What is Gluten?
Gluten is a protein found in such foods as wheat, spelt, Kamut, rye and barley.1 Although it may not be a serious concern for many, for millions of American, and about 1% of the worldwide population2, gluten triggers a cascade of autoimmune reactions that can result in a variety of serious symptoms.
It only takes a short walk down the aisle of the local grocery store to see that gluten free products are everywhere. But why would that be and how is it relevant to dental health?
Gluten sensitivity is widely underdiagnosed in our population and often people with more advanced reactions seek diagnosis and treatment. The type of response to gluten is a hallmark of celiac disease, a condition that results in profound malabsorption and impacts multiple systems including oral and dental health.
Due to gluten being the trigger, celiac disease is also referred to as gluten sensitive enteropathy (GSE).3
For those who suffer from celiac disease, enamel defects are one of the most common dental symptoms.1 Another oral manifestation of celiac disease is recurrent painful mouth ulcers, also known as recurrent aphthous stomatitis (RAS).
This condition is s one of the top five presenting symptoms of celiac disease2. Again, the gluten-induced damage to the small intestine with its resulting malabsorption has been implicated in this oral manifestation of celiac disease. Specifically, inadequate levels of iron, folic acid and B12 are thought to contribute to the development of RAS.1
Dental and Oral Manifestations of Celiac Disease
The autoimmune cascade triggered by gluten in those with celiac disease can also cause several other dental and oral manifestations including the following 1-3:
- Inflammation of the tongue
- Burning sensation in the tongue
- Delayed tooth eruption
- Increased risk of tooth decay
- Reduction in the size of teeth
- Oral lichen planus (inflammation of the mucous membranes inside the mouth)
- Abnormal function of the salivary glands
- Lingua geografica (“Map-like” appearance of the tongue due to areas that are particularly smooth)
- Cheilitis (inflammation of the lips
Gluten and Oral Health
But what about those who don’t have celiac disease. Is there cause for concern with regards to gluten and oral health?
The paleo diet would argue that yes, gluten-containing foods can pose a problem even in the absence of full-blown celiac disease.4 Why is this? Well, in terms of human evolution, gluten-containing grains have been introduced into our diet relatively recently.
Our bodies simply haven’t had the time to adapt to these foods. Instead, our immune systems sensing something “foreign” in our digestion track, do their job and mount an inflammatory response against the proteins that are so new to our systems.
These proteins include gluten but also wheat germ agglutinin and amylase trypsin inhibitors.4 This response is made worse when the grains are accompanied by other pro-inflammatory ingredients such as refined sugars and processed oils.

__Entries supplied__:

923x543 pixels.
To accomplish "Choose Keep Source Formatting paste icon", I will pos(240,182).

---

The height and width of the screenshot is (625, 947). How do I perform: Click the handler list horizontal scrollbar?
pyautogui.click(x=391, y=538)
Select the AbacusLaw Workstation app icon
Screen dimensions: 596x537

__Problems to work on__:
1. In the text on gluten and dental health, what other name is given for celiac disease?
2. Continue the text on gluten and dental health, starting after its last sentence.

__Answer set__:
1. Gluten sensitive enteropathy (GSE).

2.
Suddenly the cookie you had at lunch is wreaking havoc within your body. The inflammatory response can move beyond its original locations (your digestive system) by releasing chemicals that spread throughout the body. This, in turn, can contribute to serious health conditions like heart disease and type II diabetes. And our oral health doesn’t escape the negative consequences of agricultural grains.
How does Gluten Affect our Oral Health?
That is because these grains are a rich source of carbohydrates5 which can contribute to acid conditions in the mouth. The acids in turn can cause dental decay and, eventually, gum disease (gingivitis).
Gingivitis can, in turn, worsen the inflammatory processes occurring in the other areas of the body, including the vessels of the heart. It’s enough to make anyone want to think twice before sitting down to a bowl full of spaghetti. Thankfully, the paleo diet offers an alternative to the typical, grain dominated diet of the Western world.
It also explains why there is some evidence that our “paleo” ancestors were spared the dental decay associated with eating grains. Over time, as grains were introduced into our diet, so too was dental decay. And remember, it is not only refined grains that chips away at oral health, even wild grown grains can give our teeth a run for their money.6
With time and attention, the paleo principles can be life-altering. They open the door to a diet that is delicious while offering significant health benefits. One of these benefits is helping protect you (and your teeth!) from the inflammation that can be triggered by eating a typical grain-rich western diet. A switch to a paleo/ancestral diet can take some time and planning but even small changes are a step in the right direction. Starting by replacing some of the wheat in your diet with paleo positive foods. Wrap your hamburger in a big juicy lettuce leaf instead of a white flour bun. Your teeth will thank you!
- van Gils T, Brand HS, de Boer NKH, Mulder CJJ, Bouma G. Gastrointestinal disease, and their oro-dental manifestations: Part 3: Coeliac disease. Brit Dent J 2017;222(2):126-129.
- Pallagati S, Sheikh S, Aggarwal A, Singh R, Gupta D, Kaur S. Dental considerations of celiac disease – a case report. Int. J. Dent. Clinics 2012;4(4):66-68.
- Rashid M, Zarkadas, M, Anca A, Limeback H. Oral manifestations of coeliac disease: a clinical guide for dentists. J Can Dent Assoc 2011;77:b39.